- Born: 11 March 1866
- Died: 4 December 1952 (aged 86)
- Allegiance: United Kingdom
- Branch: British Indian Army
- Rank: Brigadier-General
- Conflicts: Isazai Expedition; North-West Frontier First Waziristan Campaign; Tirah campaign; ; First World War;
- Awards: Companion of the Order of the Indian Empire Commander of the Royal Victorian Order Companion of the Distinguished Service Order

= Ernest Money =

Brigadier-General Ernest Douglas Money (11 March 1866-4 December 1952) was a British Indian Army officer.

The son of Major-General Robert Money, he was born in Harbledown, Kent, and educated at Sherborne School.

He was commissioned as a lieutenant into the 4th (Militia) Battalion, King's (Shropshire Light Infantry) (later the King's Shropshire Light Infantry), in January 1886, but transferred as a second lieutenant to the Lincolnshire Regiment (later the Royal Lincolnshire Regiment) in May 1888. He soon went out to India and served as aide-de-camp to the Governor of the United Provinces from 1889 to 1890. He was promoted again to lieutenant and transferred to the British Indian Army in 1892, being posted to the 1st Prince of Wales's Own Gurkha Rifles. He took part in the Isazai Expedition of 1892, the Waziristan Expedition of 1894-1895, and the Tirah campaign of 1897-1898 and was promoted captain in May 1899 and major in May 1906.

In 1911 he was second-in-command of the 2nd Battalion, 1st Gurkha Rifles and served as assistant military secretary to King George V while he was attending the Delhi Durbar. For this he was appointed Companion of the Order of the Indian Empire (CIE). In May 1914 he was promoted to lieutenant colonel.

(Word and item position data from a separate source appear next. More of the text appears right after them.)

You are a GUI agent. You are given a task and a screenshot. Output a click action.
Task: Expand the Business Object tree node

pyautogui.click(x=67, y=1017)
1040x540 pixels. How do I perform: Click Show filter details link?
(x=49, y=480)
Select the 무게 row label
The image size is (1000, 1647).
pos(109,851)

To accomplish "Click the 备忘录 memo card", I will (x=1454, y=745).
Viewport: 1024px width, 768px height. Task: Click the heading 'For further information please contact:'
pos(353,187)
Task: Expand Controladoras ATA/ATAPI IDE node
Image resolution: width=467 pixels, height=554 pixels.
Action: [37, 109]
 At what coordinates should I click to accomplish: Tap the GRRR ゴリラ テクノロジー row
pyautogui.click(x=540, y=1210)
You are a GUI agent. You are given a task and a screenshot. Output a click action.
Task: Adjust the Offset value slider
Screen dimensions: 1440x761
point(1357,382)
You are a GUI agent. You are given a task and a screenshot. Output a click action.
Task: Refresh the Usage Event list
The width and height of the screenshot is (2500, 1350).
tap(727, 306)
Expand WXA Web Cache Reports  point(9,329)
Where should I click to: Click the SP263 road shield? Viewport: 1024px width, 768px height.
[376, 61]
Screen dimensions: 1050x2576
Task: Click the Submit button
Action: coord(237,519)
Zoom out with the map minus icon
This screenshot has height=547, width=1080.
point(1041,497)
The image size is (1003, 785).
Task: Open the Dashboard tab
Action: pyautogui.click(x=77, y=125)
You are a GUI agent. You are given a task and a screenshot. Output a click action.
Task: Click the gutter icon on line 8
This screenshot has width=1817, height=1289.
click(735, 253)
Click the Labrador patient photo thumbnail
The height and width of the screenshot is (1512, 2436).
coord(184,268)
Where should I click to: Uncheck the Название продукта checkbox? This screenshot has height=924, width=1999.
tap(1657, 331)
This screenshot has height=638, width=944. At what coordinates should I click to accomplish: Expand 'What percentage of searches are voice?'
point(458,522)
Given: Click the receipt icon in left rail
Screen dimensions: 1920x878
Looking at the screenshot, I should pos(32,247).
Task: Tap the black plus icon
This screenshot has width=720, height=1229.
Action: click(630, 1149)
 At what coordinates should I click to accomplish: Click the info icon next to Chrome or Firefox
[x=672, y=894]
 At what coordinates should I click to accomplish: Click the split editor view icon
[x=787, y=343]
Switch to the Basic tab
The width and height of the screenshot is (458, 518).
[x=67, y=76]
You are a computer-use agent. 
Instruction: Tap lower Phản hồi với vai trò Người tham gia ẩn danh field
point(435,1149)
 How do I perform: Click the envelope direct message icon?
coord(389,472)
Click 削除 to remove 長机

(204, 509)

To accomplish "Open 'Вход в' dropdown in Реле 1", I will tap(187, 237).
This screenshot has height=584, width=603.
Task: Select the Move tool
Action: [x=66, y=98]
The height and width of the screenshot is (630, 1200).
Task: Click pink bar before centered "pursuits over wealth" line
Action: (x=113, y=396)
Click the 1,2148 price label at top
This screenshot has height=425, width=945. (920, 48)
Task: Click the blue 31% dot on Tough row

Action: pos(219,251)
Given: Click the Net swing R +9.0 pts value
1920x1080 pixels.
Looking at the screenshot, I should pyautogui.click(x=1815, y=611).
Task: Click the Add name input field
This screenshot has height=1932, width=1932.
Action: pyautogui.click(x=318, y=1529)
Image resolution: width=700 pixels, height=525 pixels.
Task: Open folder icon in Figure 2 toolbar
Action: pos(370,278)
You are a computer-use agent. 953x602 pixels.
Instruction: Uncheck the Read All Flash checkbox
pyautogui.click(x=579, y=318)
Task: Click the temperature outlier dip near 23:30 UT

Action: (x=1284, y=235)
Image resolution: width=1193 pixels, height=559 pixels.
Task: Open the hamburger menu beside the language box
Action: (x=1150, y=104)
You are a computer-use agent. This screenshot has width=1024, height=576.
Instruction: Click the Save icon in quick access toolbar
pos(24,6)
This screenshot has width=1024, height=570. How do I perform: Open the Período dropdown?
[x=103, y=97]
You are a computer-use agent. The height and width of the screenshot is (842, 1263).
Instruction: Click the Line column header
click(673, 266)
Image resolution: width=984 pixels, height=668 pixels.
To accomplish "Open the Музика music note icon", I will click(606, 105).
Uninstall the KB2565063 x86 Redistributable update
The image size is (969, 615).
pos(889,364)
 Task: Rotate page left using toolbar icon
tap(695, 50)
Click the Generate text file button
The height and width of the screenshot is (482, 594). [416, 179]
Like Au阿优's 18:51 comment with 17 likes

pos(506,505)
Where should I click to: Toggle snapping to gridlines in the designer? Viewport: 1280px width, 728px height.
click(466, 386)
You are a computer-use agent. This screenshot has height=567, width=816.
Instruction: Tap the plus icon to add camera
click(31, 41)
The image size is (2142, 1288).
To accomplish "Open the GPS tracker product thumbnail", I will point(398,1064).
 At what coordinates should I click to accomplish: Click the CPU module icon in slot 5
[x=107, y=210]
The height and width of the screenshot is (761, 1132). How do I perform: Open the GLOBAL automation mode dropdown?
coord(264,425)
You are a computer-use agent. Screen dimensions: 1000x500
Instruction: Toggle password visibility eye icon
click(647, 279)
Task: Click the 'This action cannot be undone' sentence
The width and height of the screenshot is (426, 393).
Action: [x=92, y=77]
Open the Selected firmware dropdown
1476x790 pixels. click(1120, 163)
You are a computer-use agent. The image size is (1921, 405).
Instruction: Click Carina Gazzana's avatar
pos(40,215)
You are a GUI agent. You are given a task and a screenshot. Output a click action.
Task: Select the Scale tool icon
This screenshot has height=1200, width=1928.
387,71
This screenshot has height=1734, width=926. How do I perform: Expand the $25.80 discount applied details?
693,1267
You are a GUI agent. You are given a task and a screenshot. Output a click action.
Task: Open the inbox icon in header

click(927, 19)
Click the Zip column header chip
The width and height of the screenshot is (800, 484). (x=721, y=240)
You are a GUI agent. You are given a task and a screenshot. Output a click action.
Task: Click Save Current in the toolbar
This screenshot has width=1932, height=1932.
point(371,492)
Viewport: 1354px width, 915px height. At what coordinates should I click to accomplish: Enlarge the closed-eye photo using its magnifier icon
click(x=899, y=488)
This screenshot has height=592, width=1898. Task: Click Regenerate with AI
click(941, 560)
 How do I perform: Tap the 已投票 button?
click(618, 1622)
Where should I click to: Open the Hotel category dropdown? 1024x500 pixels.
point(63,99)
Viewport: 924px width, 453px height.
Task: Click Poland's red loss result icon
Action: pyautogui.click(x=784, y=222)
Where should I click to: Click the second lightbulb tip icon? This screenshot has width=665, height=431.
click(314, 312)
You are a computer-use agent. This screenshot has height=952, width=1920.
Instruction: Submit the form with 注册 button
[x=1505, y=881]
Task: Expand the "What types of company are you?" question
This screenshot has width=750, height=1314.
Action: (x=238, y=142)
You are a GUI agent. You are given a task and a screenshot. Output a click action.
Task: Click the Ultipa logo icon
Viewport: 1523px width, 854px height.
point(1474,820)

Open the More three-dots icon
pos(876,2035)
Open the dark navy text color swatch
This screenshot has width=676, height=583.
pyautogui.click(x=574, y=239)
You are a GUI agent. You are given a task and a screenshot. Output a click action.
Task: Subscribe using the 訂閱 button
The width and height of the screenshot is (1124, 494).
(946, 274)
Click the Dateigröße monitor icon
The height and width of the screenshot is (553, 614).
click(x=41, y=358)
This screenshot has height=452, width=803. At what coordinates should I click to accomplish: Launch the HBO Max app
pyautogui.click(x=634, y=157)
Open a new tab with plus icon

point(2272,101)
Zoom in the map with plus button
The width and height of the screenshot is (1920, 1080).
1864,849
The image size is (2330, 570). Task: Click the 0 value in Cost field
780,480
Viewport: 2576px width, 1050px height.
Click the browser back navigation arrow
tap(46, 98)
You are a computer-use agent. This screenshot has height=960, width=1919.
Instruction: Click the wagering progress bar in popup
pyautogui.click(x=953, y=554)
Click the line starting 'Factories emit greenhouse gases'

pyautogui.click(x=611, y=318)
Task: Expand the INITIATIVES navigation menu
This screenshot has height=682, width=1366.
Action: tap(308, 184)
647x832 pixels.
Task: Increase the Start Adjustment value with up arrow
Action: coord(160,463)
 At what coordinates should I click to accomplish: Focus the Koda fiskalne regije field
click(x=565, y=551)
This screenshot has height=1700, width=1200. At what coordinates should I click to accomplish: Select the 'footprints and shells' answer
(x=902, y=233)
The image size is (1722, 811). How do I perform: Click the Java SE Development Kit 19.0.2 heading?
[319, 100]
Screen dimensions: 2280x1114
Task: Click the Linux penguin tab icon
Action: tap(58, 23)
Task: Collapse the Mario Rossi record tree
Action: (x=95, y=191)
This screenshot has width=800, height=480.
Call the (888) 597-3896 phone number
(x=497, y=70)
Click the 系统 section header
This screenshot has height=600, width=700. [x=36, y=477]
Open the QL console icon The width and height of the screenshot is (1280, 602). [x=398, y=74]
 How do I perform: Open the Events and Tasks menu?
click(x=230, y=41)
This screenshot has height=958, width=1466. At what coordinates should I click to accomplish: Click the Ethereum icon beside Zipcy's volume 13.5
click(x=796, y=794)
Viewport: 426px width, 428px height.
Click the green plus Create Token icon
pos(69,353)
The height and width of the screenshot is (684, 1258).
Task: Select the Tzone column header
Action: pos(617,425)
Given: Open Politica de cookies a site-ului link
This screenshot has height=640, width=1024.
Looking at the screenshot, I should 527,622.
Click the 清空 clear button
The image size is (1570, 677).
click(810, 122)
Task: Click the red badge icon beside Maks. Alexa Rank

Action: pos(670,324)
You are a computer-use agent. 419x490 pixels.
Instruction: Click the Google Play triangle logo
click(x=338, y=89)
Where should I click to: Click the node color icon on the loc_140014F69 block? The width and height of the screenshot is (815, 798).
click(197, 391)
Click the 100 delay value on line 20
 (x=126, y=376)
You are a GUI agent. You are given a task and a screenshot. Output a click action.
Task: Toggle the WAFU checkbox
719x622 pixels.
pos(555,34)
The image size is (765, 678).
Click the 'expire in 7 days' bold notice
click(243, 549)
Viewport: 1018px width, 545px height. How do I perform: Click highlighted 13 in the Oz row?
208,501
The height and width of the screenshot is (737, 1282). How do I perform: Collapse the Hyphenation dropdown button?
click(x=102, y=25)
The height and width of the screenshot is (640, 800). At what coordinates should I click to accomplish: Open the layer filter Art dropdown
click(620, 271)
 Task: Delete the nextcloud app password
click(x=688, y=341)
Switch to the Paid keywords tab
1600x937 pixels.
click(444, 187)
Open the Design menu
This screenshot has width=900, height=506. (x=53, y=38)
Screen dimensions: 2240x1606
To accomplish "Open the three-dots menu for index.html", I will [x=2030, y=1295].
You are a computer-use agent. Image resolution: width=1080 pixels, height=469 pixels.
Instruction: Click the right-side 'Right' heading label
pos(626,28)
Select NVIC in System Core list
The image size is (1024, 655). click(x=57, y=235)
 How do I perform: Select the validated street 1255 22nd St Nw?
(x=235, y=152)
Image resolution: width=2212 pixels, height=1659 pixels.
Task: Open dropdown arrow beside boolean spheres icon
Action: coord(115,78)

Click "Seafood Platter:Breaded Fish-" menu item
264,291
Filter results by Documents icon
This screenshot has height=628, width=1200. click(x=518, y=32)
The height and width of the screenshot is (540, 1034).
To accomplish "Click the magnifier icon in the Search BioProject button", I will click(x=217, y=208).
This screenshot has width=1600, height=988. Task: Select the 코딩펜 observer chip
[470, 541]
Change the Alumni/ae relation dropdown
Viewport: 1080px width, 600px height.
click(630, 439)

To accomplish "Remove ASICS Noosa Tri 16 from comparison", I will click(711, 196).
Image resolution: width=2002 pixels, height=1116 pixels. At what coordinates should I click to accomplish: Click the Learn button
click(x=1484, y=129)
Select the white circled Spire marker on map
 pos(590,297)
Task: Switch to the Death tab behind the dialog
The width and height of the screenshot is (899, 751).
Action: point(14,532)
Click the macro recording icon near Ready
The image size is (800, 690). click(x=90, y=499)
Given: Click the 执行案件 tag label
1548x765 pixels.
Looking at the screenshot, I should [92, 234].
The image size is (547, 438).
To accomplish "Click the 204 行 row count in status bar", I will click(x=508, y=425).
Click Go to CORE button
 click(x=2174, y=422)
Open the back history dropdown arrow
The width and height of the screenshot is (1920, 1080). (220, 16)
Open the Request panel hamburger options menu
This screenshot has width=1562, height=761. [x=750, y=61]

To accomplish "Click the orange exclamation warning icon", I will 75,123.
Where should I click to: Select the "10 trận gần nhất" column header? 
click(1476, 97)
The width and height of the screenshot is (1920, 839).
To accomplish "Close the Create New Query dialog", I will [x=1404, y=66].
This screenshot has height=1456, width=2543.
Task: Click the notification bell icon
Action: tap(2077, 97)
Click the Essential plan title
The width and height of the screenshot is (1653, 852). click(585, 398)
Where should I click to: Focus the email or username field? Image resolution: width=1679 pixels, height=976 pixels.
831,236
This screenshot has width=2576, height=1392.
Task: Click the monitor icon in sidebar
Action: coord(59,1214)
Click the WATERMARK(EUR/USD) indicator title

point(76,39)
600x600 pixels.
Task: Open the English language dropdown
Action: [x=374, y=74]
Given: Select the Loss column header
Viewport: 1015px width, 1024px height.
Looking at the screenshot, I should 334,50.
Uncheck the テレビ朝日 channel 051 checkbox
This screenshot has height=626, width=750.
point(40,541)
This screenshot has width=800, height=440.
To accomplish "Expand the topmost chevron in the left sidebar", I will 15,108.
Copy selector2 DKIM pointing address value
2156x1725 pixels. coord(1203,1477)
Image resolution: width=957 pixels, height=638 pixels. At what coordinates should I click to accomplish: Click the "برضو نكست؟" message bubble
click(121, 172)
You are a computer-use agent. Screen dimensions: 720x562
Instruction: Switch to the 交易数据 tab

Money remained in India with the 2nd Battalion, 1st Gurkhas, during the First World War, taking over command in 1915. He led the battalion in the operations against the Swatis and Boners in 1915, the Mohmand Expedition in 1916-1917, and in Waziristan in 1917. During the latter campaign he temporarily commanded the 45th (Jullundur) Brigade and was awarded the Distinguished Service Order (DSO). In 1918 he was appointed inspector of Indian Depots of the 4th (Quetta) Division as a brigadier general.

In 1919, with the war now over, he commanded the Indian contingent at the Peace Parade in London, for which he was appointed Commander of the Royal Victorian Order (CVO) in the 1920 New Year Honours. He briefly took command of the 64th Indian Infantry Brigade in 1919 and the 66th Indian Infantry Brigade in 1919-1920 before retiring from the Indian Army in October 1920, being granted the honorary rank of brigadier general.

In 1933 charges against him for "intent to insult two girls" were dismissed. He had allegedly offered them sixpence to perform a sex act on him in Watford Park.